Begin Data to use

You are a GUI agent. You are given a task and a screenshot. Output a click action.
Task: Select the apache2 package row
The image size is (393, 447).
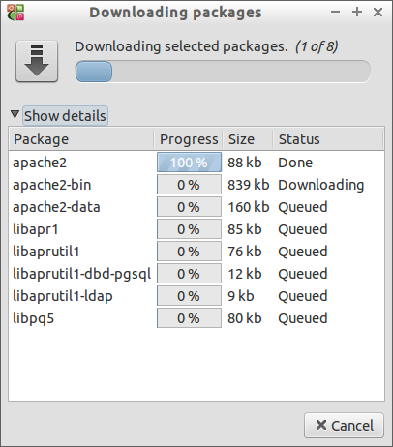(x=197, y=163)
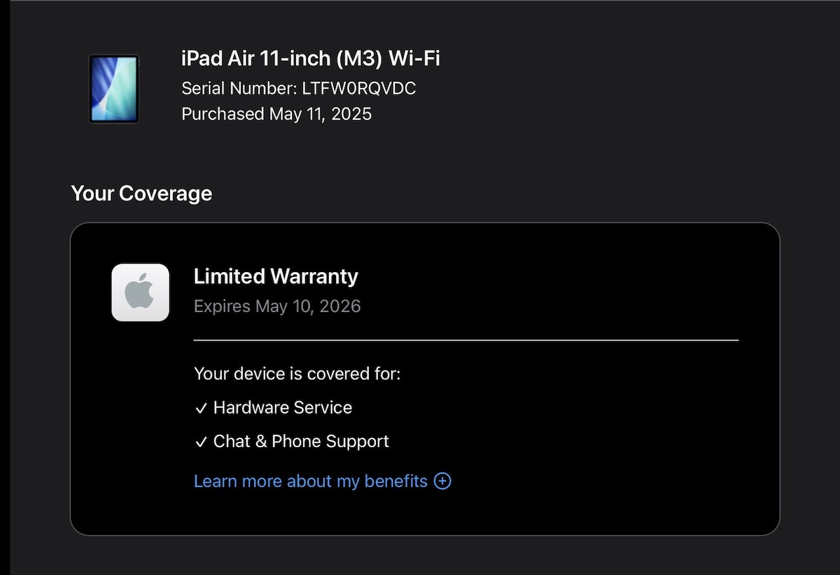Click the serial number LTFW0RQVDC
Screen dimensions: 840x575
pyautogui.click(x=358, y=89)
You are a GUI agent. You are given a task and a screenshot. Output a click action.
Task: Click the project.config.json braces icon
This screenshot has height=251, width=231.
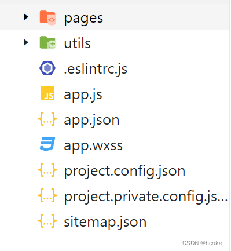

End Data to use

* **Written exercise**: Please repeat the lines above with "GUI agent" swapped for "screen assistant" and nothing else altered, leaving the pictures out.

* **Response to this exercise**:
You are a screen assistant. You are given a task and a screenshot. Output a click action.
Task: Select the apache2 package row
The image size is (393, 447).
(x=197, y=163)
Click the serial number LTFW0RQVDC
Screen dimensions: 840x575
pyautogui.click(x=358, y=89)
You are a screen assistant. You are given a task and a screenshot. Output a click action.
Task: Click the project.config.json braces icon
This screenshot has height=251, width=231.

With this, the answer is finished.